Amazon S3 Overview & Cheat Sheet

What is AWS S3?

Amazon Simple Storage Service (Amazon S3) is an object storage service that offers high scalability, data availability, security, and performance. It provides features to optimize, organize, and configure access to your data to meet organizational requirements.

It is the most fundamental and global Infrastructure as a Service (IaaS) solution provided by Amazon Web Services (AWS).

With its simple web service interface, it is easy to store and retrieve data on Amazon S3 from anywhere on the web. All one needs to do is choose a region (which is a separate geographic area, choose the closest one to you), create an S3 bucket and start storing data.
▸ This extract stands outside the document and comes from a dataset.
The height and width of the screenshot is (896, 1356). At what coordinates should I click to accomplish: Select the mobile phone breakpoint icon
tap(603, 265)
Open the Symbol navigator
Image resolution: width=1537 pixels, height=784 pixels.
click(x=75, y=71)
Amazon S3 automatically creates multiple replicas of your data so that it's never lost.

💡
See how Zuar's Runner solution can automate the processes involved with getting data into and out of S3.

Key Benefits

  • Durability: S3 provides 99.999999999 percent durability. In case of data corruption, multiple copies are maintained to enable regeneration of data. It regularly verifies the integrity of data stored using checksums (e.g., if S3 detects there is any corruption in data, it is immediately repaired with the help of replicated data).
  • Availability: S3 offers 99.99% availability of objects.
  • Low cost: S3 lets you store data in a range of 'storage classes.' These classes are based on the frequency and urgency for accessing files.
  • Scalability: S3 charges you only for what resources you actually use, and there are no hidden fees or overage charges. You can scale your storage resources according to organization’s requirements.
  • Resiliency: One of the more impressive characteristics of Amazon S3 is how well it handles failures. It does this in part by automatically storing every object at minimum in three Availability Zones, providing 99.999999999% durability and availability of objects over the course of a year.
  • Security: S3 offers an impressive range of access management tools and encryption features that provide top-notch security. It provides both client-side and server-side encryption for data security.
  • Flexibility: S3 is ideal for a wide range of uses like data storage, data backup, software delivery, data archiving, disaster recovery, website hosting, mobile applications, IoT devices, and much more.
  • Simple Data Transfer: Data transfers on S3 are simple and easy to use.
  • Versioning: S3 keeps multiple copies of a file to track the changes over time. This is useful while handling sensitive data.
  • Ease of Migration: With Amazon S3 you get multiple cost effective options (rsync, S3 command line interface, and Glacier command line interface) for Cloud Data Migration, making it simple to transfer a large amount of data in or out of Amazon S3. Amazon S3 storage also provides you with the option to import or export data to any physical device or on any network.

Buckets in S3

A bucket is a container for objects stored in Amazon S3. In S3, files are stored in buckets. It is similar to folders on your computer. The unique name of a bucket is useful to identify resources. There are no limits on the number of files you can store in a bucket. Buckets also provide additional features such as version control.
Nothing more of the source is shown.